Trump drives scientists, spies and soldiers out of government
Centuries’ worth of experience walked out of key government agencies this summer, including high-level departures from the CDC, Pentagon and intelligence community just in the past week.
Why it matters: President Trump and his allies believe the “Deep State,” scientific establishment and federal bureaucracy were overdue for a purge. They’re ushering in a government in which the officials maintaining nuclear weapons, monitoring medical trials or guarding state secrets have shorter resumes and smaller staffs — likely for many years to come.
Driving the news: Three of the CDC’s top scientists resigned this week after director Susan Monarez was fired, with hundreds of staffers staging a walkout in support of their outgoing colleagues and opposition to HHS leadership.
- Demetre Daskalakis, who resigned as the CDC’s vaccine chief, claimed Secretary Robert F. Kennedy Jr. and his team were manipulating data “to achieve a political end.”
- He also warned that the hollowing out of agencies like his would leave the U.S. ill prepared for future public health emergencies, telling the NYT: “We really are losing the people who know how to do this.”

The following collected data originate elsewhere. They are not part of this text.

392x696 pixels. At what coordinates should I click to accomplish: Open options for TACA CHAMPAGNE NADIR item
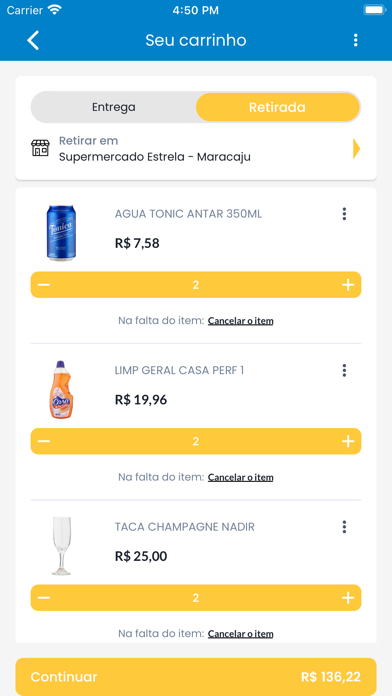[344, 527]
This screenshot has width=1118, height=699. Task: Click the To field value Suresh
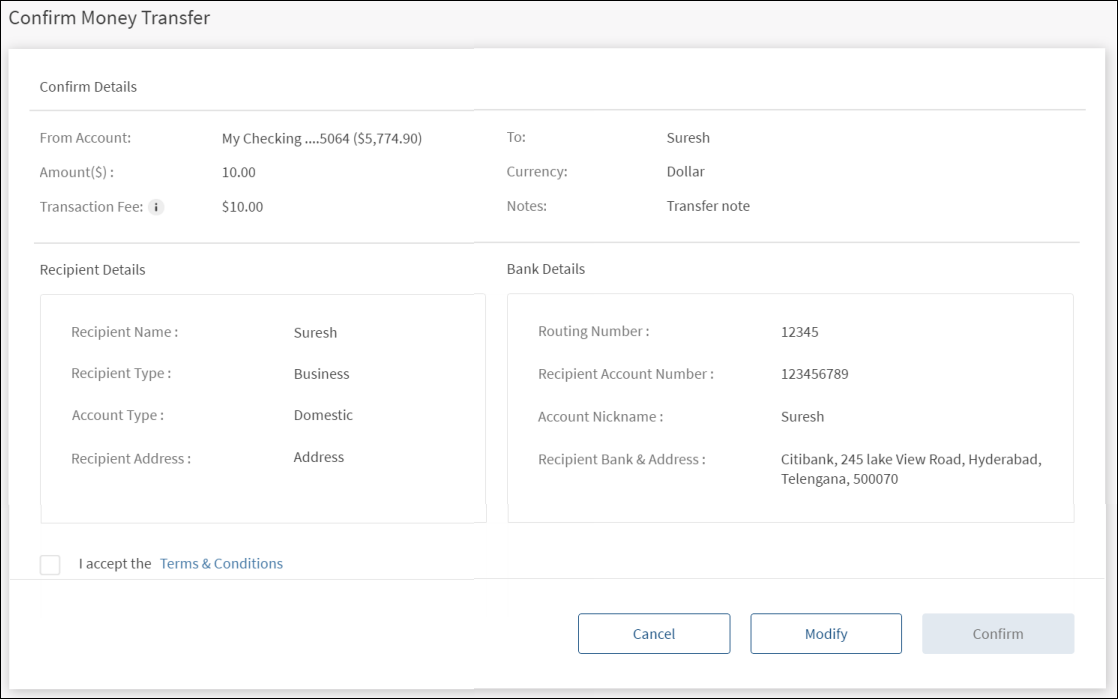pos(688,139)
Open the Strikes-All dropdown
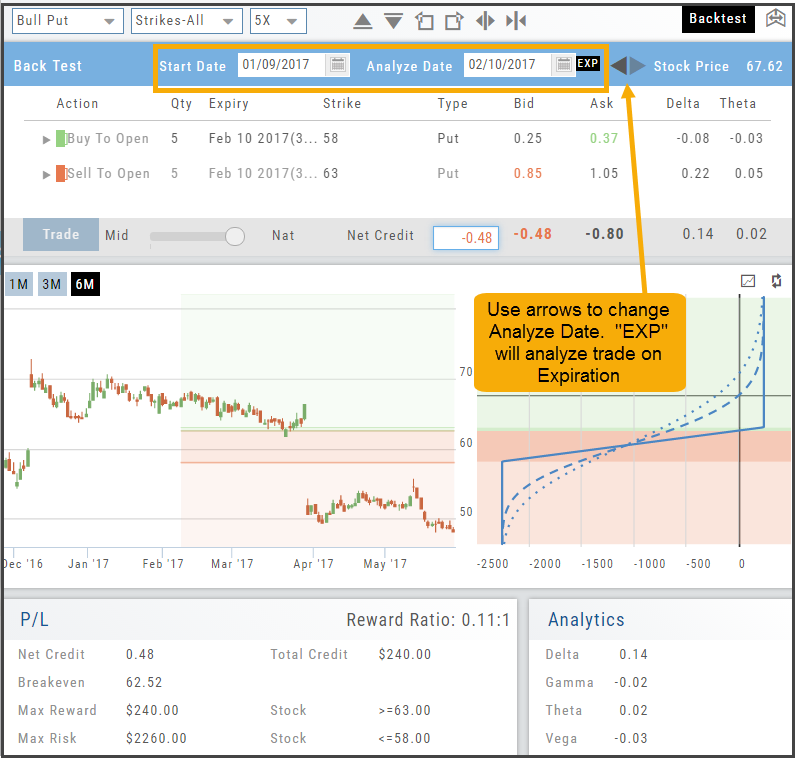Screen dimensions: 795x758 (187, 21)
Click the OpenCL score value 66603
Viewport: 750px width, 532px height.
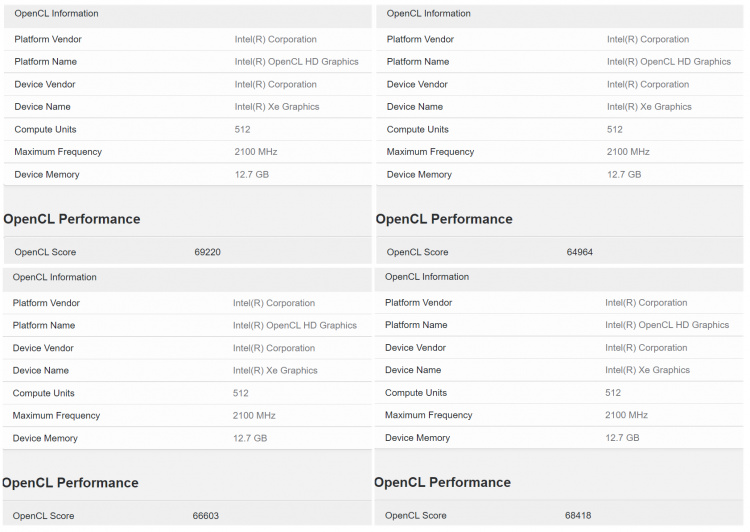pos(205,516)
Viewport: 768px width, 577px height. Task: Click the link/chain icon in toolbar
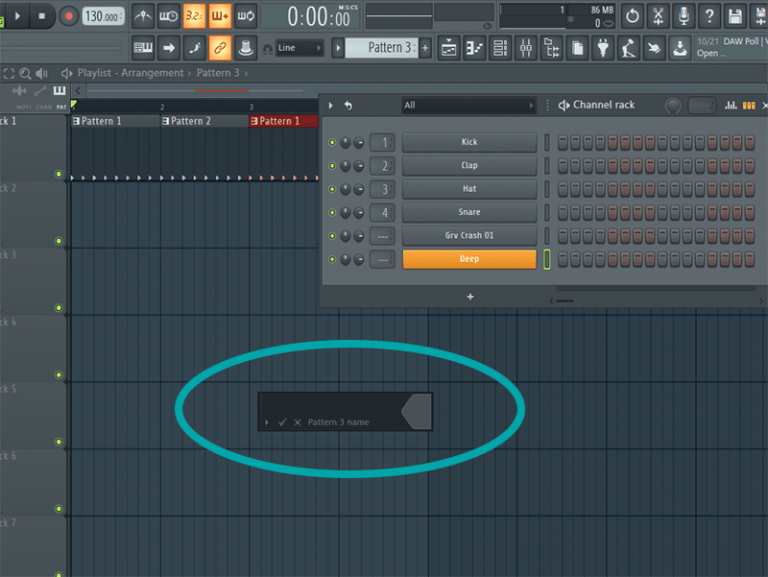(220, 47)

- Kennedy, who once called the CDC a “cesspool of corruption,” said Thursday that “there’s a lot of trouble at CDC, and it’s going to require getting rid of some people over the long term… to change the institutional culture.”
Zoom out: Around 3,000 CDC staffers have resigned or been fired since January. Agencies like the FDA and National Institutes of Health have also shed thousands of staff, including many highly trained scientists.
- The exodus of expertise has also affected roles focused on cyber defense, nuclear safety, extreme weather forecasting and disaster response.